• _Brief_
Please copy exactly the part of the records below that opens with the line containing "Given: Open the text color picker" and closes with the line containing "Select the handleAIChatHigh() node", leaving out any pictures.

• _Task inputs_
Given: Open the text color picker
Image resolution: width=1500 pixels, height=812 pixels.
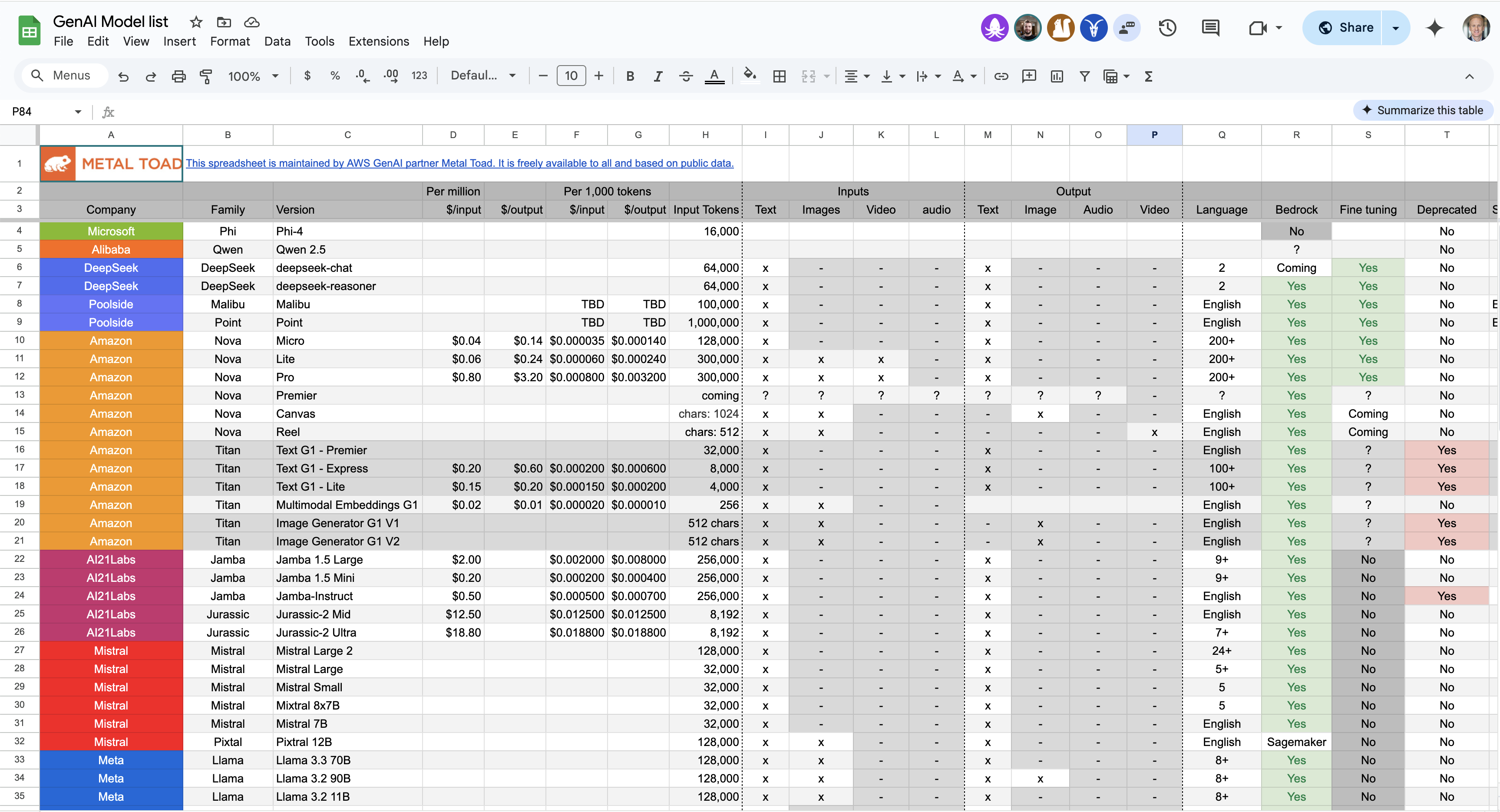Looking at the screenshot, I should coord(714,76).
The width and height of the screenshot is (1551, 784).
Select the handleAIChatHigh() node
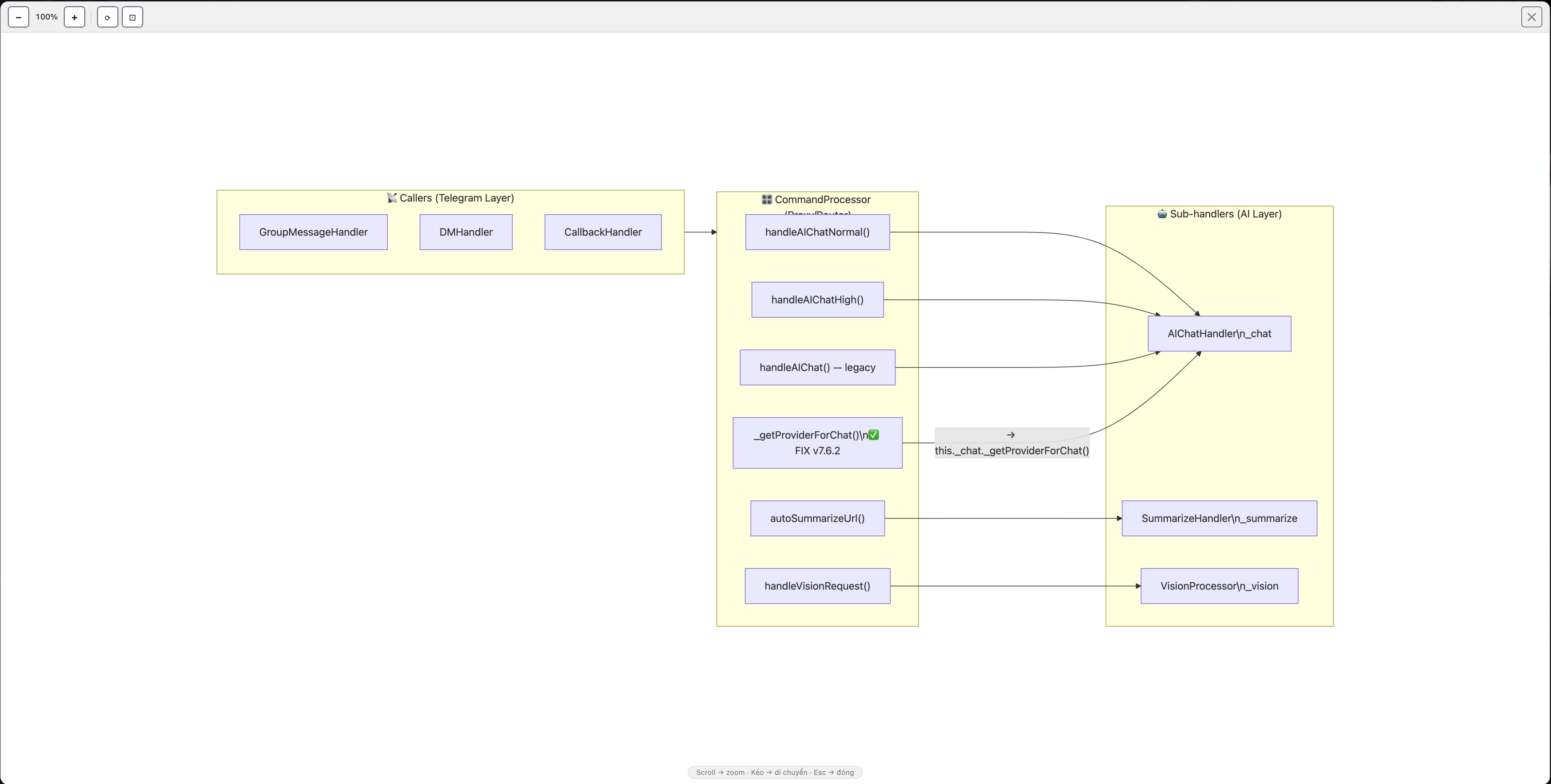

* * *

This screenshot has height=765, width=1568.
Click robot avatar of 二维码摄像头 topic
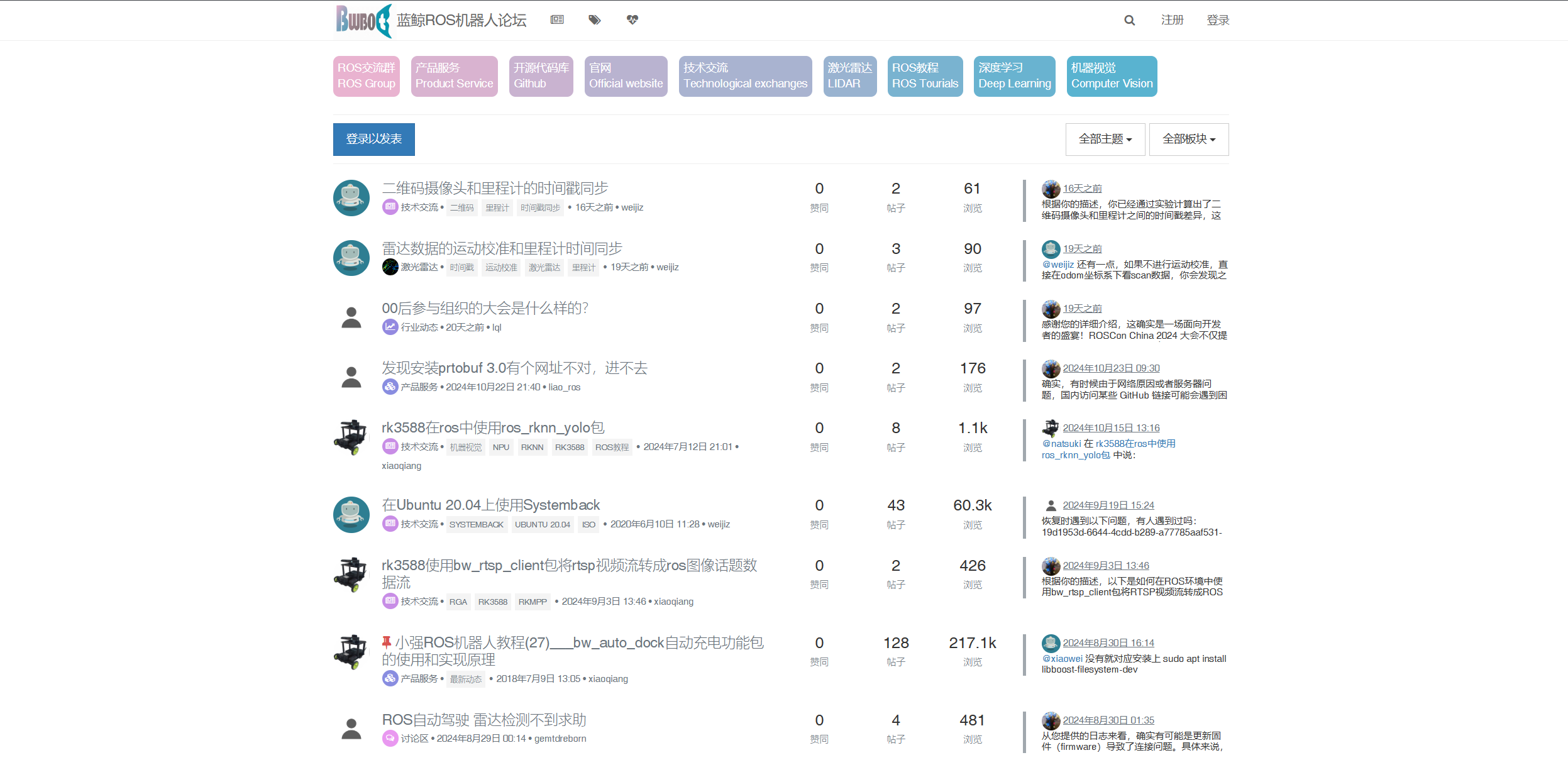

• _Solution below_
Given: Open the text color picker
Image resolution: width=1500 pixels, height=812 pixels.
Looking at the screenshot, I should coord(714,76).
The width and height of the screenshot is (1551, 784).
Select the handleAIChatHigh() node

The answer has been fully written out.